Swedish government agency

The Swedish Intellectual Property Office, formerly the National [Swedish] Patent and Registration Office (Patent- och registreringsverket, PRV), is a Swedish government agency based in Stockholm and Söderhamn in charge of patents, trademarks and industrial designs. The Office acts as Patent Cooperation Treaty (PCT) authority, i.e. International Searching Authority (ISA) and International Preliminary Examining Authority (IPEA). Anna Jardfelt is the current Director General of the Office.

Its two-letter code is SE.

== History ==
The first Swedish patent laws were issued in 1819, 1834, 1856, and 1884. Applications were handled and patents granted by the National Board of Trade, and patents were published in the official journal Post- och Inrikes Tidningar.
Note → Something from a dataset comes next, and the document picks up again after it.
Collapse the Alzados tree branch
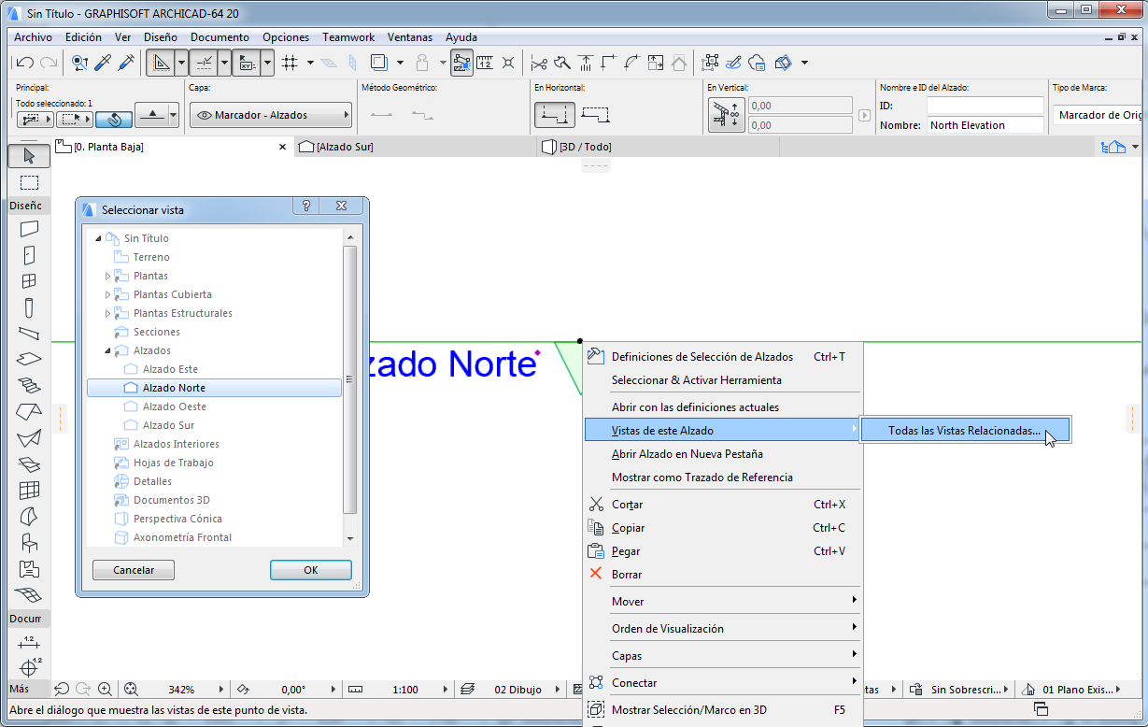Viewport: 1148px width, 727px height. (106, 350)
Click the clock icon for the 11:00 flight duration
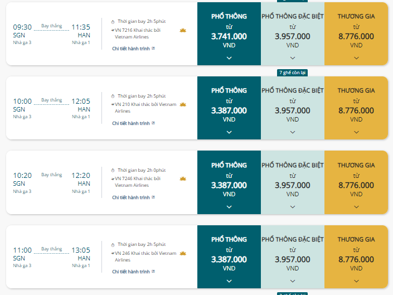Image resolution: width=393 pixels, height=295 pixels. click(113, 245)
The law of 1819 granted a total of 89 "privilegia exclusiva" during the 15 years it was in effect. The law of 1834 used the word "patent", and 45 were issued in the first year alone. Patent applications were no longer scrutinized, but granted directly on application, with a requirement to publish the description officially and a public option of repeal. Similar patent systems were used in France and Belgium.

After the Paris Convention for the Protection of Industrial Property was signed in Paris in March 1883, Sweden modified its patent law in 1884 and joined the international convention on June 26, 1885. Serial numbers and annual fees were introduced in this law, and administration was moved from the Board of Trade to a new Royal Patent Office (Kongl. Patentbyrån). Swedish Patent No. 1 was published on June 5, 1885, valid since January 2, 1885, assigned to E.C. Burgess of London, England, for a liquid fuel burner.

In 1895, the Royal Patent Office was transformed into the National Swedish Patent and Registration Office (Patent- och registreringsverket). In May 2020 the English name was changed to "Swedish Intellectual Property Office".